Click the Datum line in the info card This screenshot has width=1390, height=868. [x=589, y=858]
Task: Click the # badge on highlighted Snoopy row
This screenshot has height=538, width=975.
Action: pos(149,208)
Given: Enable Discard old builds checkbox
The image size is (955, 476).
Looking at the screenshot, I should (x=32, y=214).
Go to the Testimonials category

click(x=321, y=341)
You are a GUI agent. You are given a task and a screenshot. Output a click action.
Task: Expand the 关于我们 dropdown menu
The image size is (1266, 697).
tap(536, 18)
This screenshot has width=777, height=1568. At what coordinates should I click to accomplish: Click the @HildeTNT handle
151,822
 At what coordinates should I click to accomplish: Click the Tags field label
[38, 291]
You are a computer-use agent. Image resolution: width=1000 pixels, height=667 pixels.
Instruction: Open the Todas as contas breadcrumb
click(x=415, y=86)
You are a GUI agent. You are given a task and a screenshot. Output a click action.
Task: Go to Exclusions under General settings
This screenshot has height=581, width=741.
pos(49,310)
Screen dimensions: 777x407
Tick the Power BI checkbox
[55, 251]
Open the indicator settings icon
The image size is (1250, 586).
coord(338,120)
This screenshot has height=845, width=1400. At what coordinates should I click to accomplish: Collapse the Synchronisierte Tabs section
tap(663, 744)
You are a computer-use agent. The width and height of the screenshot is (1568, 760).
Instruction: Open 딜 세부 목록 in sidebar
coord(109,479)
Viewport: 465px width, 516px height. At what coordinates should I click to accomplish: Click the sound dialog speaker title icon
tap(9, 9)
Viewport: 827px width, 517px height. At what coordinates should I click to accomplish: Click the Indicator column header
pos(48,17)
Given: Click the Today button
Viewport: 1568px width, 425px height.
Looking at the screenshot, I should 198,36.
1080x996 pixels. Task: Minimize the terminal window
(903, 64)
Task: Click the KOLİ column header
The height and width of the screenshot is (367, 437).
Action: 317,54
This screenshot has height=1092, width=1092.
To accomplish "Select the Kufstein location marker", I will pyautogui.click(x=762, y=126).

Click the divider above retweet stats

### Your instructions
All that should be returned is the run of lines from the one with "1080x996 pixels. Task: Minimize" to the last line of the material above, copied exactly.

### Answer section
1080x996 pixels. Task: Minimize the terminal window
(903, 64)
Task: Click the KOLİ column header
The height and width of the screenshot is (367, 437).
Action: 317,54
This screenshot has height=1092, width=1092.
To accomplish "Select the Kufstein location marker", I will pyautogui.click(x=762, y=126).

Click the divider above retweet stats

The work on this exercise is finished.